If $\displaystyle |h(x)| \ge c_1 |f(x)|$ and $\displaystyle |h(x)| \ge c_2 |g(x)|$ then we have that
\displaystyle |h(x)| \ge \frac{c}{2} (|f(x)| + |g(x)|) \ge c' |f(x) + g(x)|, where $\displaystyle c = \text{min}\{c_1, c_2\}$.
Thus if $\displaystyle h \in \Omega(f)$ and $\displaystyle h \in \Omega(g)$, then $h \in \Omega(f+g)$.
But in your case, even though you have a variable number of sub-problems, I am not really sure I completely agree with Alon.
It really depends on what you consider to be variable when you consider each sub-problem.
If $n,k$ are the variables, and you have a a constant $c$ (independent of $n$ and $k$) such that each of the $\frac{n}{k}$ independent sub-problems is of size at least $c k \log k$, then you can add them up the way you did, to get the total size.
For instance consider the problem where an array is almost sorted: each element is within $k$ of its original position. You can sort the array by sorting $\frac{n}{k}$ chunks of $2k$ elements each. If you wanted to consider the total time taken, say with the algorithm you picked for sorting, each chunk always takes $\Omega(k\log k)$ time, then the total time is indeed $\Omega(n \log k)$.
If you had the $i^{th}$ subproblem constant, be a function of $i$, then it is not really a constant, as it depends on $\frac{n}{k}$.
Now if you allowed the $i^{th}$ sub-problem constant to be independent of $k$, but not $n$, then adding them up becomes kind of meaningless and could lead to incorrect results, as Alon noted.
Note: If you were trying to prove an $\Omega(n \log k)$ lower bound for sorting in the above problem, by considering $n/k$ sub-problems of size $k$, just adding like that is not a proof of overall lower bounds. In the worst case, each sub-problem could be $\Omega(k \log k)$, but when you hit the worst case for one sub-problem, you might be hitting the best case for another. So even claiming $\Omega(k \log k)$ lower bounds for each sub-problem needs more proof.

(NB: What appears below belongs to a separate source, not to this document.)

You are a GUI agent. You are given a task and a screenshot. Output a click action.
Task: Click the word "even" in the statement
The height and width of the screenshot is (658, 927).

You could add up for the upper bounds though. You can say that an algorithm would be $\mathcal{O}(n \log k)$ in the worst case (for instance, if you picked heap-sort), even though some sub-problem might take $\mathcal{o}(k \log k)$ comparisons (note: small oh), the total number of comparisons is essentially $\mathcal{O}(n \log k)$.